Residual finiteness of random groups with property (T) A well known result of A. Zuk states that for $\frac{1}{3} < d < \frac{1}{2}$, a random group $\Gamma$ with respect to Gromov's density model with density $d$ has Kazhdan's property (T) with overwhelming probability.
On the other hand, C. J. Ashcroft has recently proved that that at densities below $\frac{1}{4}$, with overwhelming probabilty, $\Gamma$ acts with unbounded orbits on a finite dimensional
CAT(0) cube complex, and hence does not have Property (T).
It is also known that below density $\frac{1}{6}$, with overwhelming probability, $\Gamma$ will be residually finite (by deep results of Agol, Ollivier-Wise).

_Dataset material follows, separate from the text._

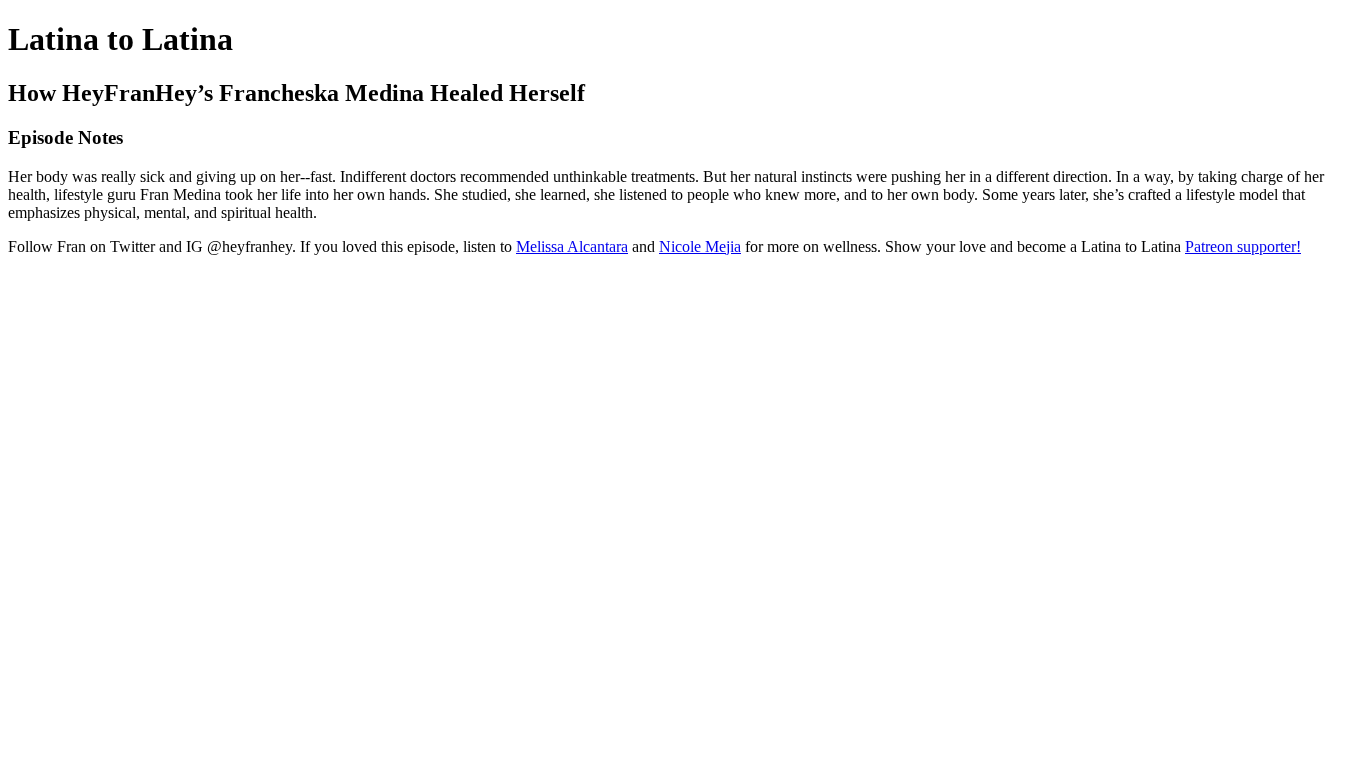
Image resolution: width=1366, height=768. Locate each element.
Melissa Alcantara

My question is whether there are ranges of densities $d$ where a random group $\Gamma$ sampled according to Gromov's density model at density $d$ is known to be both Kazhdan and residually finite.
Any reference/solution will be greatly appreciated.
 A: This is an open question: there are no densities $1/2>d\geq 1/6$ where a random group is known to be residually finite. Any progress would be a major step forward.
As mentioned in the question, at density $<1/6$, Ollivier--Wise showed that a random group is the fundamental group of a compact, non-positively curved cube complex. By Agol's theorem, such groups are virtually special in the sense of Haglund--Wise, and in particular residually finite.
At density $\geq 1/2$, random groups are a.a.s. finite.
Ashcroft's paper mentioned in the question, like the previous work of Mackay--Przytycki and Montee improving the Ollivier--Wise bound, gives a non-trivial action on a cube complex (which is enough to contradict (T)), but not the proper, cocompact action needed to apply Agol's theorem.
The bottom line is that, unless a hyperbolic group with (T) happens to be linear, we have no tools to prove residual finiteness. Away from the context of random groups, a very concrete class of examples is provided by the recent Caprace--Conder--Kaluba--Witzel census of generalised triangle groups. Some of these have since been shown to be residually finite, again by Ashcroft, but since the methods use cubulation these ones certainly don't have (T).